◆ **PROBLEM DETAILS**: All lines from the first line of the material up to and including the line with "The image size is (627, 1290)." must be copied exactly, and no others.

◆ **PROVIDED INFORMATION**:

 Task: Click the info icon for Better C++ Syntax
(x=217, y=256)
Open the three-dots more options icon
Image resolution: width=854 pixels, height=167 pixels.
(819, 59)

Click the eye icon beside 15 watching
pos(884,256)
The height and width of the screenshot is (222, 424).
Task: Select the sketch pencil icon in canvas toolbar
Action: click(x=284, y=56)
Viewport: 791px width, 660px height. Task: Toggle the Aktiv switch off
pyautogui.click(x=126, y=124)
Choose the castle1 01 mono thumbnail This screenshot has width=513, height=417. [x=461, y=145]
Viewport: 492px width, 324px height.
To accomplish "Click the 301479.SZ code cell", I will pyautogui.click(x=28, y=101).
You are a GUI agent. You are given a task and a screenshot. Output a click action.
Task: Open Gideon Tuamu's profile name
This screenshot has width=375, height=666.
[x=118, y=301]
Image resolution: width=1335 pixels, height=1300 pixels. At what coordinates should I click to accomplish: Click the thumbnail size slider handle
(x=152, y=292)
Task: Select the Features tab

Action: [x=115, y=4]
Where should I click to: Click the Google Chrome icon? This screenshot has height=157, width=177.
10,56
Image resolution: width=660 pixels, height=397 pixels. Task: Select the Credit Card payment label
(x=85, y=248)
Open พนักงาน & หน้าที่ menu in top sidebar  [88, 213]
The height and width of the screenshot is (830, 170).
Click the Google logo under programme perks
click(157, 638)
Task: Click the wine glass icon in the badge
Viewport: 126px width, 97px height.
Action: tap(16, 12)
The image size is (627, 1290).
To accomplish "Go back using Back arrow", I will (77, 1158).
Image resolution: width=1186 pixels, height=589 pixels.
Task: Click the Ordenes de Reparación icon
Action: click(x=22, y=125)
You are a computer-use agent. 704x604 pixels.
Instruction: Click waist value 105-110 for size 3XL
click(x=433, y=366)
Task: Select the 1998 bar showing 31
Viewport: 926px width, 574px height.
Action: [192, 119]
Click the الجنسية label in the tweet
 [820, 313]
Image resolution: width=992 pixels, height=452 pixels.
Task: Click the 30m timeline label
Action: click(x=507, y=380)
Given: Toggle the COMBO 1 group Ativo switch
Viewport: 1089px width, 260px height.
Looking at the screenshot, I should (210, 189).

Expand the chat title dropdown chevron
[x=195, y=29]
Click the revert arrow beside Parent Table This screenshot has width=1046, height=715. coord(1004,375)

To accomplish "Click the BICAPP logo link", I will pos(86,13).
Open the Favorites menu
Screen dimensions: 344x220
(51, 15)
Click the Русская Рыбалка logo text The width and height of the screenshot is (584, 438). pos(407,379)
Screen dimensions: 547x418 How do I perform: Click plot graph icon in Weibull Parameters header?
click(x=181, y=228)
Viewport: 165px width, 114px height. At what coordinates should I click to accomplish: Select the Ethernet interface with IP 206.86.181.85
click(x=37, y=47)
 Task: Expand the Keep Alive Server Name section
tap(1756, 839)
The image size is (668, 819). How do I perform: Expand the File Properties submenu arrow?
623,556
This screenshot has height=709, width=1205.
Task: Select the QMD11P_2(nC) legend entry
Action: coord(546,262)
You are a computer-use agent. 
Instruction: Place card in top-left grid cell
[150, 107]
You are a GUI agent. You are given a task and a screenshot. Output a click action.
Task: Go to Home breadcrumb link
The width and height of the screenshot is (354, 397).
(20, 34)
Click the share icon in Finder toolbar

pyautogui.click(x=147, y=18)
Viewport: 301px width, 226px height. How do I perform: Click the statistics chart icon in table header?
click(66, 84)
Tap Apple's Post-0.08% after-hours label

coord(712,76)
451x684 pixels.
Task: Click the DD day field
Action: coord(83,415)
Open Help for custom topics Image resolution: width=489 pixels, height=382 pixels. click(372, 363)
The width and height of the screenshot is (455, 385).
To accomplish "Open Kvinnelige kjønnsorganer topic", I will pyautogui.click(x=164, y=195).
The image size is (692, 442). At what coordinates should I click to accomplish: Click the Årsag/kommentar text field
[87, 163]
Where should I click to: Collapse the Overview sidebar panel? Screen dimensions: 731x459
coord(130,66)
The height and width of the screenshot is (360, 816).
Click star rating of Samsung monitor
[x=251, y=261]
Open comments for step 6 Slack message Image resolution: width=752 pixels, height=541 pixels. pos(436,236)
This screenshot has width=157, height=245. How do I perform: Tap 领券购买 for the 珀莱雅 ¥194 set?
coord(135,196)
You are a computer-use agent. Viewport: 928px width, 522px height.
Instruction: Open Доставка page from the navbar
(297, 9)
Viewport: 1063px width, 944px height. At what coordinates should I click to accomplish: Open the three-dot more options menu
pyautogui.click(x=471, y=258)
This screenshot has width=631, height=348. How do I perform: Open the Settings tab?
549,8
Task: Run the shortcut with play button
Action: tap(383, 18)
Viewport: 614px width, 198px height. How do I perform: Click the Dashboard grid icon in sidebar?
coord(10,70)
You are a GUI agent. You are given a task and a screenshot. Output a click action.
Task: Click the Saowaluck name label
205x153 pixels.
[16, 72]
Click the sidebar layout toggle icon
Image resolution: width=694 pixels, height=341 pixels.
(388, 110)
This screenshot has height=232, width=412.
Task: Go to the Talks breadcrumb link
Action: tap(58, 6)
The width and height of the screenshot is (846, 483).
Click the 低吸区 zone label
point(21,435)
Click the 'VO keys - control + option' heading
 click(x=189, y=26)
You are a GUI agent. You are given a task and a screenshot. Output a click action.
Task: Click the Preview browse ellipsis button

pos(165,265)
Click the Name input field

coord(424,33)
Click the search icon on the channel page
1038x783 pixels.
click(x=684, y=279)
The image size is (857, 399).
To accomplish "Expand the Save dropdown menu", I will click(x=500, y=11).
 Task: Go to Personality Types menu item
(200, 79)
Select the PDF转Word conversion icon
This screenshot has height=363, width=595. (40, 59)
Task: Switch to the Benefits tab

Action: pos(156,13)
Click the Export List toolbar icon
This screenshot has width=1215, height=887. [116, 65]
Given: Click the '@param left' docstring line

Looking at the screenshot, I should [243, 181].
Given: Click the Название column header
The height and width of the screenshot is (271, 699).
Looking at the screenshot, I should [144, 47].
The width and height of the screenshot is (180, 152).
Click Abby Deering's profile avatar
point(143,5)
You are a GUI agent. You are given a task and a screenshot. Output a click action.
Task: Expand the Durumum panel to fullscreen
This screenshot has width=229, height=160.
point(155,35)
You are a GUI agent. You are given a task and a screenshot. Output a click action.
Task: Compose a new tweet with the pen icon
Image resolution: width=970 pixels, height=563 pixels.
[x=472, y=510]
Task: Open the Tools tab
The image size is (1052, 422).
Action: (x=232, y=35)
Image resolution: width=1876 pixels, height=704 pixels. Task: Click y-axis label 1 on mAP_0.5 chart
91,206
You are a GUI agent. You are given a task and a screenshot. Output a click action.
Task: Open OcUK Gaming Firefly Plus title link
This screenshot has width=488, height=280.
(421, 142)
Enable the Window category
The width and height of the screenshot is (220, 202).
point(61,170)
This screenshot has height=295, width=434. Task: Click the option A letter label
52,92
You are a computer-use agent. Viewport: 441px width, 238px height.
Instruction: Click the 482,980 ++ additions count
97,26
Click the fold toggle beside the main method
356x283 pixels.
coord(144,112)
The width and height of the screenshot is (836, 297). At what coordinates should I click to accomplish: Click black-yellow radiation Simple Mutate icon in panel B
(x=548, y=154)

◆ **WRITTEN SOLUTION**:
 Task: Click the info icon for Better C++ Syntax
(x=217, y=256)
Open the three-dots more options icon
Image resolution: width=854 pixels, height=167 pixels.
(819, 59)

Click the eye icon beside 15 watching
pos(884,256)
The height and width of the screenshot is (222, 424).
Task: Select the sketch pencil icon in canvas toolbar
Action: click(x=284, y=56)
Viewport: 791px width, 660px height. Task: Toggle the Aktiv switch off
pyautogui.click(x=126, y=124)
Choose the castle1 01 mono thumbnail This screenshot has width=513, height=417. [x=461, y=145]
Viewport: 492px width, 324px height.
To accomplish "Click the 301479.SZ code cell", I will pyautogui.click(x=28, y=101).
You are a GUI agent. You are given a task and a screenshot. Output a click action.
Task: Open Gideon Tuamu's profile name
This screenshot has width=375, height=666.
[x=118, y=301]
Image resolution: width=1335 pixels, height=1300 pixels. At what coordinates should I click to accomplish: Click the thumbnail size slider handle
(x=152, y=292)
Task: Select the Features tab

Action: [x=115, y=4]
Where should I click to: Click the Google Chrome icon? This screenshot has height=157, width=177.
10,56
Image resolution: width=660 pixels, height=397 pixels. Task: Select the Credit Card payment label
(x=85, y=248)
Open พนักงาน & หน้าที่ menu in top sidebar  [88, 213]
The height and width of the screenshot is (830, 170).
Click the Google logo under programme perks
click(157, 638)
Task: Click the wine glass icon in the badge
Viewport: 126px width, 97px height.
Action: tap(16, 12)
The image size is (627, 1290).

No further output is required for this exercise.